> Exercises to complete
1. According to the article on healthcare wait times, what do devices like Kardia let people do?
2. In the article on healthcare wait times, what reason does the writer give for re-reading Dr. Eric Topol's books on the future of healthcare?

Does Healthcare Still Need To Make Us Wait?

Does Healthcare Still Need To Make Us Wait?

With wait times to see doctors often taking months, especially for millions of people in rural communities, some medical exams can be done using digital medical devices from home.

The Rise of the Golden Generation Reading Does Healthcare Still Need To Make Us Wait? 2 minutes Next AI in Healthcare

I’ve been re-reading Dr. Eric Topol’s best-selling books on the future of healthcare, because in many ways, things have not changed as much as we expected.

More than a decade ago, Dr. Topol predicted that mobile phones and websites would become embedded in daily life. That part was right. He also predicted that those tools would make healthcare more accessible and affordable for everyone. That part has taken much longer, but it is finally starting to arrive.

Not all at once. Not everywhere. But in real, practical ways.

Today, we can use tools that simply did not exist ten years ago. Some did not even exist a year ago. An Apple Watch can flag irregular heart rhythms. Devices like Kardia allow people to record an ECG at home and share it with a clinician. And with tools like Medaica, people can now complete a guided heart exam from home, without waiting months for an appointment just to get started.

Each of these tools does something different. None of them replaces doctors. But together, they represent a shift. For the first time, people can access meaningful health information earlier, on their own terms, and often before symptoms appear.

This kind of access is not yet universal, and it is not yet seamless. But it is real.

Increasingly, people can take a more active role in understanding their own health and bring better information into conversations with their doctor when it matters.

The future Dr. Topol described is no longer theoretical. It is arriving through everyday tools that put more insight into people’s hands and reduce the need to wait until something goes wrong.

> Extracted information
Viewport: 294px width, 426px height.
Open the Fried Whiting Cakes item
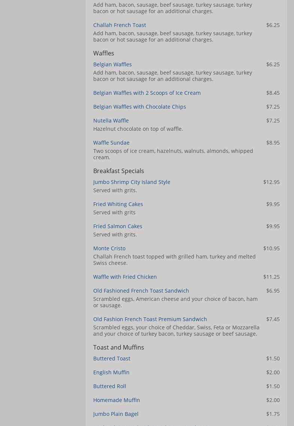(118, 204)

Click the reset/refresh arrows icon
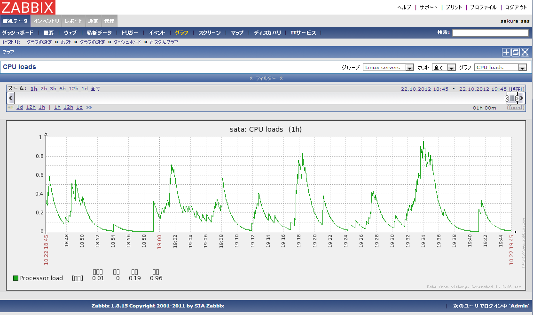point(516,52)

> Outputs in order
1. They let people record an ECG at home and share it with a clinician.

2. The writer is re-reading them because in many ways things have not changed as much as expected. Dr. Topol rightly predicted that mobile phones and websites would become part of daily life. His prediction that these tools would make healthcare more accessible and affordable has taken much longer to come true and is only now starting to arrive.